Russell Hendricks ran a fertilizer study showing that deep-banded, high-quality liquid at reduced rates outperformed both broadcast and banded dry fertilizer , even when the dry was applied at well above crop removal rates.
Products:
Nachurs/Alpine — very high-quality, acetate-based, low salt liquid
Growers Mineral Triple-10 — food-grade acetate and orthophosphate; one of the few products where the only limiting factor is budget, not plant safety
Conklin — high-quality, low-salt liquids
Maxx Systems LLC (MN) — strong support products: fulvic, humic, chelators, microbial stimulants
AMF (arbuscular mycorrhizal fungi) — critical biology that helps seedling root development and makes soil nutrients more available
To say someone “replaced their dry program,” you need to look at what their dry program was. You can build a pretty efficient dry plan — but it’s hard to find high-quality, low-salt dry products.
If you’re broadcasting dry NPK, we know it’s an inefficient system:
It’s soluble for a short window, but not necessarily plant-available
What’s soluble is also what’s at risk of leaching or runoff
After that window, it binds to the soil, just like the P and K already “banked” in the ground
This is just basic math:
Broadcast 100 lbs of phosphorus, and your best-case uptake is maybe 20 lbs
9.5 gallons of 3-18-18 gets you the same 20 lbs — but in a form the plant actually uses
Personally, I wouldn’t put 10 gallons in-furrow.
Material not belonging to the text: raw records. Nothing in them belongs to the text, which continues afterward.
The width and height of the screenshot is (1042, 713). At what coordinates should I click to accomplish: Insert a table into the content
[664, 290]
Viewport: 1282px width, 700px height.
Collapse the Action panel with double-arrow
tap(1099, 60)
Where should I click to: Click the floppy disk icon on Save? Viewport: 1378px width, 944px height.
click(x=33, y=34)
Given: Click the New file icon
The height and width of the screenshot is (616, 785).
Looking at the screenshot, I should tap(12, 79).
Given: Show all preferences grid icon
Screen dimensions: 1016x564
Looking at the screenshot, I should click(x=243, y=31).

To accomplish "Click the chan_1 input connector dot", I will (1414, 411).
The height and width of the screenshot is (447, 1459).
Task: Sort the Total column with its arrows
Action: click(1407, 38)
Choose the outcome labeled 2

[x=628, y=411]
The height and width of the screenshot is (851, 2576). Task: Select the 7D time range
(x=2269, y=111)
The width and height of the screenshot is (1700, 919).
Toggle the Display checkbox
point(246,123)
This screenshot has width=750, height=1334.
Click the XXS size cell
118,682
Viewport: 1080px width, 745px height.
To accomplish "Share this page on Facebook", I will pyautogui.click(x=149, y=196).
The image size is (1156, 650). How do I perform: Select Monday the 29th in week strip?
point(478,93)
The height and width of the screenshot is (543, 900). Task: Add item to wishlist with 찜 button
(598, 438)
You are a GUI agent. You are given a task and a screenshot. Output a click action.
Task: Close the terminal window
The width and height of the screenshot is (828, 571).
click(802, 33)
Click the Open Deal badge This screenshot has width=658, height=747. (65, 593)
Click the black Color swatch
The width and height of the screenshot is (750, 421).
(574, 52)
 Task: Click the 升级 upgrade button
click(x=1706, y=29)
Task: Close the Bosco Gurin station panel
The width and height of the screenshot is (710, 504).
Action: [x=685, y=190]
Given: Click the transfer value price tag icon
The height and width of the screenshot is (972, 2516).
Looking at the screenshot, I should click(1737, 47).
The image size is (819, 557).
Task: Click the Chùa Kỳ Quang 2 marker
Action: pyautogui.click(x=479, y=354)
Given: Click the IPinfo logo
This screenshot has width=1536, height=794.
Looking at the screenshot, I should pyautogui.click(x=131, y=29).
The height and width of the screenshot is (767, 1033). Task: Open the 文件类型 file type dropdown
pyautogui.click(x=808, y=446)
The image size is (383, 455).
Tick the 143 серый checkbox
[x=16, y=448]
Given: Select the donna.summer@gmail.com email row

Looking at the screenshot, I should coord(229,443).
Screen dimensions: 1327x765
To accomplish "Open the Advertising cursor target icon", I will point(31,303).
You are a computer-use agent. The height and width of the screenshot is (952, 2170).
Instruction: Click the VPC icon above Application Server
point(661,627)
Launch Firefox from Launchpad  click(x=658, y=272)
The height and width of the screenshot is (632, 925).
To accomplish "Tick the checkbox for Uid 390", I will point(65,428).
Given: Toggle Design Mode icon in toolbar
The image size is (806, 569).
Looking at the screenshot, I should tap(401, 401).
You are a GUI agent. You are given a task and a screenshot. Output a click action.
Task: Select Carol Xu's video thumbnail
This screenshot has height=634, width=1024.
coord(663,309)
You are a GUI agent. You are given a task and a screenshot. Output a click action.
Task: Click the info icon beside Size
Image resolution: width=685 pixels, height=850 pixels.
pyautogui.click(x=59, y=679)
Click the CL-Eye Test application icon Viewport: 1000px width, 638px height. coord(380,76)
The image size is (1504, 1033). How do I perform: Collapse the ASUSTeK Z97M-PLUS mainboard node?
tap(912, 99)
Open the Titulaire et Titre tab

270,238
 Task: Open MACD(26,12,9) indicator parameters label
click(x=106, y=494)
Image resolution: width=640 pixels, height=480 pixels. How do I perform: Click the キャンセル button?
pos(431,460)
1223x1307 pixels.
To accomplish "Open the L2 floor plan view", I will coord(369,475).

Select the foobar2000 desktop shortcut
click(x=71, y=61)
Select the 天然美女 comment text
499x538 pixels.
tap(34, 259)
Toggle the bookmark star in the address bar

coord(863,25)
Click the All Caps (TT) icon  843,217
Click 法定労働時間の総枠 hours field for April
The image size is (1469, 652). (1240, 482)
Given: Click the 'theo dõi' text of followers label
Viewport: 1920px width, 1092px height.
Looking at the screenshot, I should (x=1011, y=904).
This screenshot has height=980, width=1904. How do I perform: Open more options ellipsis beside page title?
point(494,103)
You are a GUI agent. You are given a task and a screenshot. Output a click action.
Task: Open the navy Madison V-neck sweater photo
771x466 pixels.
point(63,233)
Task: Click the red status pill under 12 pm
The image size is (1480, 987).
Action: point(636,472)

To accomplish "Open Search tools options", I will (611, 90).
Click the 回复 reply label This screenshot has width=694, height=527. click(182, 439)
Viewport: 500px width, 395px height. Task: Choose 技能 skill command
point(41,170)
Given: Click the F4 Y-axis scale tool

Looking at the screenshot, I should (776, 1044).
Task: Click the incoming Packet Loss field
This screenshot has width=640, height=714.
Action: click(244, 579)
I stick with a couple gallons in-furrow, and then run the bulk of my liquid through strip-till banding, foliar, or side-dress.
Now, some guys will say, “The unused P and K go into the soil bank.”
Sure, but why would I bank with an 80–90% loss rate?
What’s left doesn’t just sit there waiting , it gets bound up, just like the old legacy P & K already in the soil.
If you have to apply P to maintain your P1 levels, your soil isn’t functioning well.